++++ MATERIAL PROVIDED
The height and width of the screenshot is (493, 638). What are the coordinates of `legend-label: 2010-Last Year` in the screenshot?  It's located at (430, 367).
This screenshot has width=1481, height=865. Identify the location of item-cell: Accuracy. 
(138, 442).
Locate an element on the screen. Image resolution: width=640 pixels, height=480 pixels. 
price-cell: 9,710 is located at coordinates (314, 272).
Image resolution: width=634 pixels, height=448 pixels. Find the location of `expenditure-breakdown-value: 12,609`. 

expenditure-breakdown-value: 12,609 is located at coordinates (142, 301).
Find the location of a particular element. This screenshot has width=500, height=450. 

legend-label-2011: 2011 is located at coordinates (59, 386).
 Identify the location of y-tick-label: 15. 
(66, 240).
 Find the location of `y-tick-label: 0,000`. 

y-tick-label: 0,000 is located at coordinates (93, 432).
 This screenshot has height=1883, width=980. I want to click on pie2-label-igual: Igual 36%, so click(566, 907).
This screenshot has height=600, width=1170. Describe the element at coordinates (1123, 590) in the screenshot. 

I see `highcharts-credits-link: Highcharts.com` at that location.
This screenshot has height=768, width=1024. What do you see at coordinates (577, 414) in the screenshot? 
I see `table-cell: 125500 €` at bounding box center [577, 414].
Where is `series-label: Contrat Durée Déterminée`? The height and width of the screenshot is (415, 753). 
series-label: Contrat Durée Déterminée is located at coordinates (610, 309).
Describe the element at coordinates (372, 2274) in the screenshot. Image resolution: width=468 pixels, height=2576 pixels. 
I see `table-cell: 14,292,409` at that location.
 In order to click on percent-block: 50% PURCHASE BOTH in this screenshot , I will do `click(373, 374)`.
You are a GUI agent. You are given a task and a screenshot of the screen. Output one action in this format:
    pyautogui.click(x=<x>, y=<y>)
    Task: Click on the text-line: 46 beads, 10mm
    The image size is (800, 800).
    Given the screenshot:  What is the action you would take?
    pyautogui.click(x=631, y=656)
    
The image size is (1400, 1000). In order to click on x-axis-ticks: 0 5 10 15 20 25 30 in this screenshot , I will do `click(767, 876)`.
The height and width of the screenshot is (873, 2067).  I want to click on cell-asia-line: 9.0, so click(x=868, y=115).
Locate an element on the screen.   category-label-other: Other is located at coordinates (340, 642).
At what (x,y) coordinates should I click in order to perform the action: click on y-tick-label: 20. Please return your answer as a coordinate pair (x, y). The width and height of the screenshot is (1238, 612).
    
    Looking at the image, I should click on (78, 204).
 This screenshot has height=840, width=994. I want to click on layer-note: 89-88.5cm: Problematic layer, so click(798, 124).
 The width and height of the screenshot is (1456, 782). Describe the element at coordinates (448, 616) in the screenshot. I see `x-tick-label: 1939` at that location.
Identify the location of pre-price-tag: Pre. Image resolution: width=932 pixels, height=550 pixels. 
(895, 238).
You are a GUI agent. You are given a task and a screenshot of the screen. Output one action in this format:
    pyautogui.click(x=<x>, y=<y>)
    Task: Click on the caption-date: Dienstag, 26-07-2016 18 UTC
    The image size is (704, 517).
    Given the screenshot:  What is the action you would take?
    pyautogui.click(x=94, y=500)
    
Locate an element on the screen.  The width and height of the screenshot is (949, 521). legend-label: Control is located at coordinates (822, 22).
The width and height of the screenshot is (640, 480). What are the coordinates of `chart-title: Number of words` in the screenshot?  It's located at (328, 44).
++++++++
**WHAT THE EXERCISE ASKS:** How many lines of the records above contain the string "Contrat", counting only matches with the same capitalization? Give only the number.

**SOLUTION TO THE EXERCISE:** 2